++++ DATA FOR ANALYSIS ++++
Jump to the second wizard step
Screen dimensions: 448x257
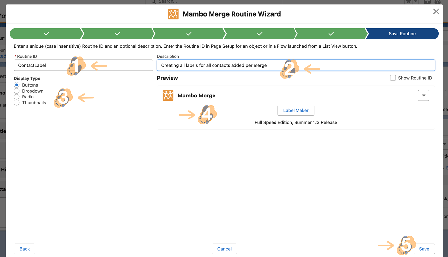[x=117, y=34]
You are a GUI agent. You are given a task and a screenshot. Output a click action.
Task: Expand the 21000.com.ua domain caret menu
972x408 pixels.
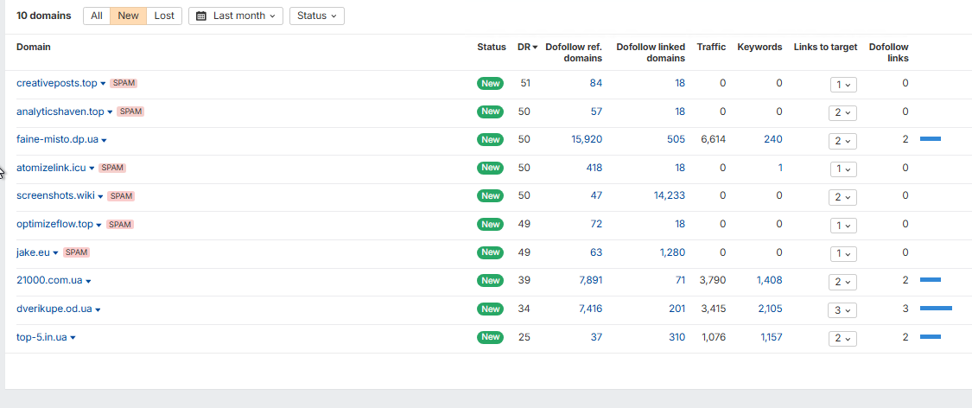pyautogui.click(x=88, y=281)
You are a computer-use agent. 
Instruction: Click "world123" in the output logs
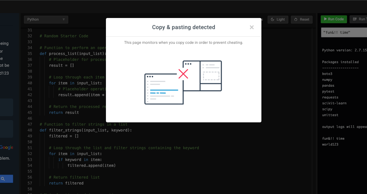pos(330,144)
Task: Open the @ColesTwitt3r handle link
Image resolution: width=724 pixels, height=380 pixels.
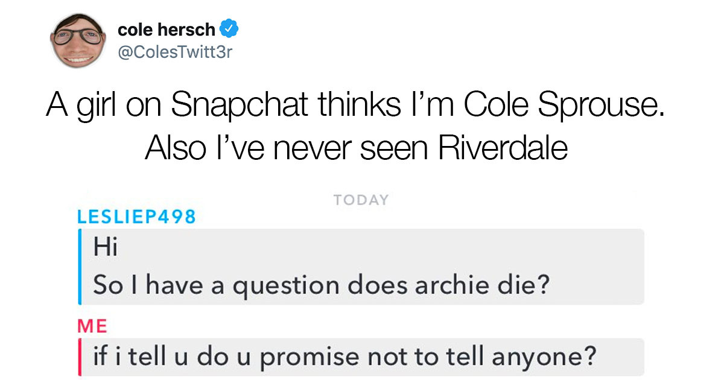Action: pyautogui.click(x=175, y=52)
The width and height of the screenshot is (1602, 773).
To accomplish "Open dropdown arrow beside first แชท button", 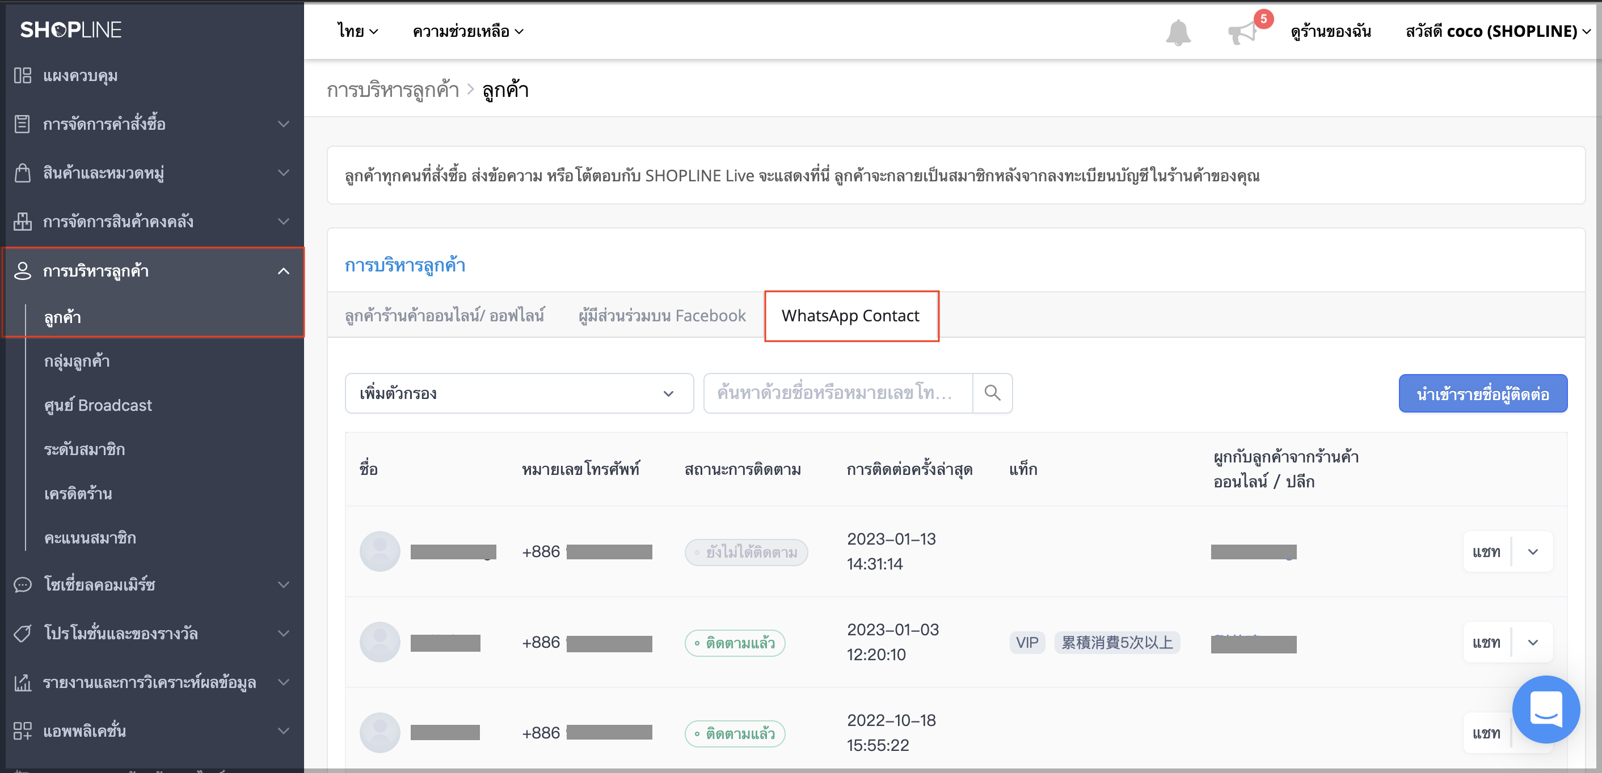I will [1532, 551].
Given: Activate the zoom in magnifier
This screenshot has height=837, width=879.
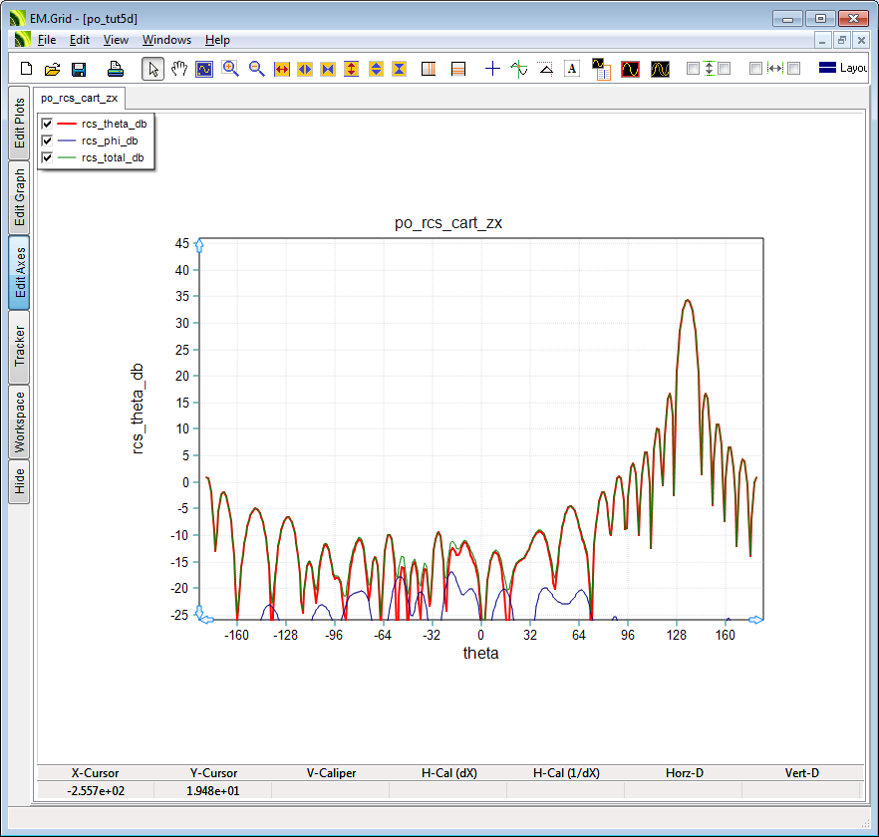Looking at the screenshot, I should (230, 69).
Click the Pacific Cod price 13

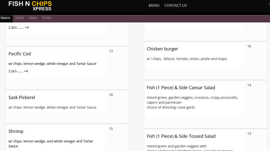[111, 51]
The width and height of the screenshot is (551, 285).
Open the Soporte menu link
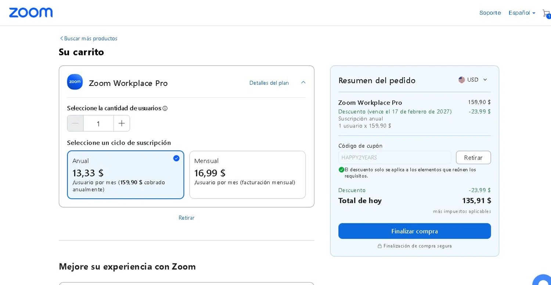[490, 13]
++++
* **WHAT THIS TASK INVOLVES**:
What lines above run from the one with "the output logs" to the one with "The width and height of the screenshot is (1602, 773)."? Give them again exactly, ends included, and leave the pictures out.

* **SOLUTION FOR THIS PROBLEM**:
Instruction: Click "world123" in the output logs
pos(330,144)
Task: Open the @ColesTwitt3r handle link
Image resolution: width=724 pixels, height=380 pixels.
Action: pyautogui.click(x=175, y=52)
The width and height of the screenshot is (1602, 773).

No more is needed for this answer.